Exercise details:
Every entry below should be printed again exactly as it reads.

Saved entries

- - -

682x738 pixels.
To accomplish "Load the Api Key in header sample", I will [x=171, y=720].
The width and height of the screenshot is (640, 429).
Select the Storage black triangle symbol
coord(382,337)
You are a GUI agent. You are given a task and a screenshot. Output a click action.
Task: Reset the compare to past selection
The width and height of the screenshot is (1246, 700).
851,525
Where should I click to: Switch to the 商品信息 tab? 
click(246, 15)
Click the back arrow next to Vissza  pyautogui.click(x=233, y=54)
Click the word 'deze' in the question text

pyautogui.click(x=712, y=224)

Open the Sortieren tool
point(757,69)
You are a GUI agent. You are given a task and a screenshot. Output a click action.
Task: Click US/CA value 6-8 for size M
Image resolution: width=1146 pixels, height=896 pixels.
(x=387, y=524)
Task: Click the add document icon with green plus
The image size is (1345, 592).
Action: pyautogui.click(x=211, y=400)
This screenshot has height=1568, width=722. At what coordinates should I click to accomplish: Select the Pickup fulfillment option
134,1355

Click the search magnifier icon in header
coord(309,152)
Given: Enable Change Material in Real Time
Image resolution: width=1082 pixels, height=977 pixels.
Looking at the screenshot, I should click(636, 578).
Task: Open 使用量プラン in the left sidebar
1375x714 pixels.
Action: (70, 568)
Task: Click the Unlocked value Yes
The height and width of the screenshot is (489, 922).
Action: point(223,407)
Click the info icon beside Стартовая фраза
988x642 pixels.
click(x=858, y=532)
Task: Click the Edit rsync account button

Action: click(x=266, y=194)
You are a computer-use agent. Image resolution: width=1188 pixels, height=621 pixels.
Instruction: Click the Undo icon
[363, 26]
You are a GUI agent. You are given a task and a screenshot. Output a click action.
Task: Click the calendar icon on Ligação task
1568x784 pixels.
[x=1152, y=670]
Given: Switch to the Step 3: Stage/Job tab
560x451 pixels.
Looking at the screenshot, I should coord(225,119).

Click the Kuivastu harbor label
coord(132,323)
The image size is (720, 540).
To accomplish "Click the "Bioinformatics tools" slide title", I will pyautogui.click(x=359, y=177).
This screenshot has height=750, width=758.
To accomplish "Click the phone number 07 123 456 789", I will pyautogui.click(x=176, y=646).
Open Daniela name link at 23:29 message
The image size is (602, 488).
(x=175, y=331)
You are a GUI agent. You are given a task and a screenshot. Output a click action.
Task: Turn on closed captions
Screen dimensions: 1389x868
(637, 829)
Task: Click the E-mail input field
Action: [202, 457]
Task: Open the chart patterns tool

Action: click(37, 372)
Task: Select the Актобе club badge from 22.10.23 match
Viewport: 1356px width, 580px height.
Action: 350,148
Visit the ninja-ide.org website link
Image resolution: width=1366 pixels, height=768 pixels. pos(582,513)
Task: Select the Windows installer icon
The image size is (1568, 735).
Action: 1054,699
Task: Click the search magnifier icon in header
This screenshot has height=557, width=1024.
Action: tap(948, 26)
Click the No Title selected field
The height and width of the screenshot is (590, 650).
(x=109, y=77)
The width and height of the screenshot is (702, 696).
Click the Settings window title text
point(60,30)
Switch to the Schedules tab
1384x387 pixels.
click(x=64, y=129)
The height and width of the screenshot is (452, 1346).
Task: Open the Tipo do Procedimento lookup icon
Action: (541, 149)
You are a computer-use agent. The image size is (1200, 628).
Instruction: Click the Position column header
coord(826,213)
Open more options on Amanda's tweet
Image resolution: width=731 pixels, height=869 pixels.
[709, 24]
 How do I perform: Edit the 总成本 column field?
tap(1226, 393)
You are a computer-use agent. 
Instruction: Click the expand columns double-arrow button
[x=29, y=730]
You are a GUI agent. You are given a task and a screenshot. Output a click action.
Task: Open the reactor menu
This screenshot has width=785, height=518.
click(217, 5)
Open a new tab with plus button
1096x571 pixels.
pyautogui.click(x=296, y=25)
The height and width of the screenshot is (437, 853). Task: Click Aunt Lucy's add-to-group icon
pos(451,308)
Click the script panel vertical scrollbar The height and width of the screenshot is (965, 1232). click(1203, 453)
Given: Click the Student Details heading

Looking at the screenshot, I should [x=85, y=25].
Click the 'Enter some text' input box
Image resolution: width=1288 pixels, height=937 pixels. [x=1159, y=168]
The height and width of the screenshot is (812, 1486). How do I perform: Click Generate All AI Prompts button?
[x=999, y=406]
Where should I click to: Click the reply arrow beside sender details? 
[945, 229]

- - -

Answer area:
682x738 pixels.
To accomplish "Load the Api Key in header sample", I will [x=171, y=720].
The width and height of the screenshot is (640, 429).
Select the Storage black triangle symbol
coord(382,337)
You are a GUI agent. You are given a task and a screenshot. Output a click action.
Task: Reset the compare to past selection
The width and height of the screenshot is (1246, 700).
851,525
Where should I click to: Switch to the 商品信息 tab? 
click(246, 15)
Click the back arrow next to Vissza  pyautogui.click(x=233, y=54)
Click the word 'deze' in the question text

pyautogui.click(x=712, y=224)

Open the Sortieren tool
point(757,69)
You are a GUI agent. You are given a task and a screenshot. Output a click action.
Task: Click US/CA value 6-8 for size M
Image resolution: width=1146 pixels, height=896 pixels.
(x=387, y=524)
Task: Click the add document icon with green plus
The image size is (1345, 592).
Action: pyautogui.click(x=211, y=400)
This screenshot has height=1568, width=722. At what coordinates should I click to accomplish: Select the Pickup fulfillment option
134,1355

Click the search magnifier icon in header
coord(309,152)
Given: Enable Change Material in Real Time
Image resolution: width=1082 pixels, height=977 pixels.
Looking at the screenshot, I should click(636, 578).
Task: Open 使用量プラン in the left sidebar
1375x714 pixels.
Action: (70, 568)
Task: Click the Unlocked value Yes
The height and width of the screenshot is (489, 922).
Action: point(223,407)
Click the info icon beside Стартовая фраза
988x642 pixels.
click(x=858, y=532)
Task: Click the Edit rsync account button

Action: click(x=266, y=194)
You are a computer-use agent. Image resolution: width=1188 pixels, height=621 pixels.
Instruction: Click the Undo icon
[363, 26]
You are a GUI agent. You are given a task and a screenshot. Output a click action.
Task: Click the calendar icon on Ligação task
1568x784 pixels.
[x=1152, y=670]
Given: Switch to the Step 3: Stage/Job tab
560x451 pixels.
Looking at the screenshot, I should coord(225,119).

Click the Kuivastu harbor label
coord(132,323)
The image size is (720, 540).
To accomplish "Click the "Bioinformatics tools" slide title", I will pyautogui.click(x=359, y=177).
This screenshot has height=750, width=758.
To accomplish "Click the phone number 07 123 456 789", I will pyautogui.click(x=176, y=646).
Open Daniela name link at 23:29 message
The image size is (602, 488).
(x=175, y=331)
You are a GUI agent. You are given a task and a screenshot. Output a click action.
Task: Turn on closed captions
Screen dimensions: 1389x868
(637, 829)
Task: Click the E-mail input field
Action: [202, 457]
Task: Open the chart patterns tool

Action: click(37, 372)
Task: Select the Актобе club badge from 22.10.23 match
Viewport: 1356px width, 580px height.
Action: 350,148
Visit the ninja-ide.org website link
Image resolution: width=1366 pixels, height=768 pixels. pos(582,513)
Task: Select the Windows installer icon
The image size is (1568, 735).
Action: 1054,699
Task: Click the search magnifier icon in header
This screenshot has height=557, width=1024.
Action: tap(948, 26)
Click the No Title selected field
The height and width of the screenshot is (590, 650).
(x=109, y=77)
The width and height of the screenshot is (702, 696).
Click the Settings window title text
point(60,30)
Switch to the Schedules tab
1384x387 pixels.
click(x=64, y=129)
The height and width of the screenshot is (452, 1346).
Task: Open the Tipo do Procedimento lookup icon
Action: (541, 149)
You are a computer-use agent. The image size is (1200, 628).
Instruction: Click the Position column header
coord(826,213)
Open more options on Amanda's tweet
Image resolution: width=731 pixels, height=869 pixels.
[709, 24]
 How do I perform: Edit the 总成本 column field?
tap(1226, 393)
You are a computer-use agent. 
Instruction: Click the expand columns double-arrow button
[x=29, y=730]
You are a GUI agent. You are given a task and a screenshot. Output a click action.
Task: Open the reactor menu
This screenshot has width=785, height=518.
click(217, 5)
Open a new tab with plus button
1096x571 pixels.
pyautogui.click(x=296, y=25)
The height and width of the screenshot is (437, 853). Task: Click Aunt Lucy's add-to-group icon
pos(451,308)
Click the script panel vertical scrollbar The height and width of the screenshot is (965, 1232). click(1203, 453)
Given: Click the Student Details heading

Looking at the screenshot, I should [x=85, y=25].
Click the 'Enter some text' input box
Image resolution: width=1288 pixels, height=937 pixels. [x=1159, y=168]
The height and width of the screenshot is (812, 1486). How do I perform: Click Generate All AI Prompts button?
[x=999, y=406]
Where should I click to: Click the reply arrow beside sender details? 
[945, 229]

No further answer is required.